The name of the Association is the FICHARDTPARK NEIGHBOURHOOD ASSOCIATION (hereafter called the ASSOCIATION)


The Association does not have a political nature and has the following objectives:

2.1 To in general serve and to further the interests of the property owners and the residents of Fichardtpark (a neighbourhood of the city of Bloemfontein).

2.2 To act as a mouthpiece of the property owners and residents of Fichardtpark.

2.3 To identify and address problem areas and focus areas in the interest of property owners and the residents of Fichardtpark.

2.4 To interact with the Bloemfontein Municipality as well as other authorities as necessary in order to exchange information and to further the interest of the property owners and residents of Fichardtpark.

2.5 To whenever necessary communicate, co-ordinate and to even affiliate with other associations who have more or less the same objectives.

2.6 To create the necessary structures to operate legally.

2.7 To raise funds for the Association to fulfill the above-mentioned objectives.

→ **Work required**: Copy the text on the Fichardtpark Neighbourhood Association's name and objectives word for word, in full.

→ **Recorded information**:
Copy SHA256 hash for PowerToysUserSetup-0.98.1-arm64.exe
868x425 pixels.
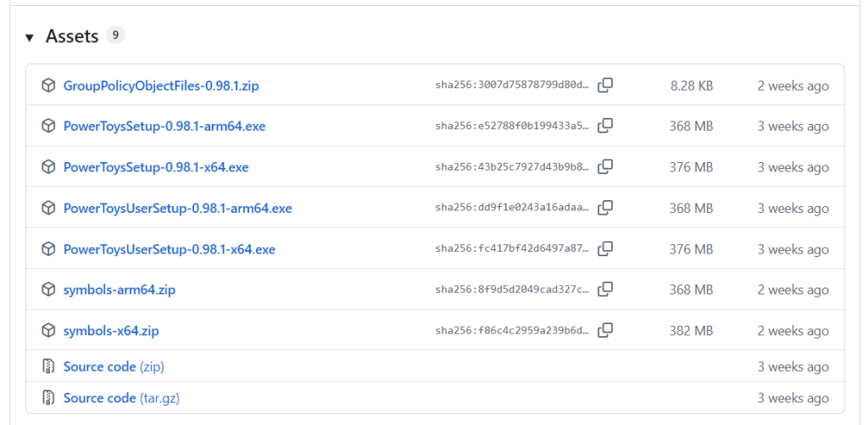point(605,208)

→ **Exercise result**:
The name of the Association is the FICHARDTPARK NEIGHBOURHOOD ASSOCIATION (hereafter called the ASSOCIATION)


The Association does not have a political nature and has the following objectives:

2.1 To in general serve and to further the interests of the property owners and the residents of Fichardtpark (a neighbourhood of the city of Bloemfontein).

2.2 To act as a mouthpiece of the property owners and residents of Fichardtpark.

2.3 To identify and address problem areas and focus areas in the interest of property owners and the residents of Fichardtpark.

2.4 To interact with the Bloemfontein Municipality as well as other authorities as necessary in order to exchange information and to further the interest of the property owners and residents of Fichardtpark.

2.5 To whenever necessary communicate, co-ordinate and to even affiliate with other associations who have more or less the same objectives.

2.6 To create the necessary structures to operate legally.

2.7 To raise funds for the Association to fulfill the above-mentioned objectives.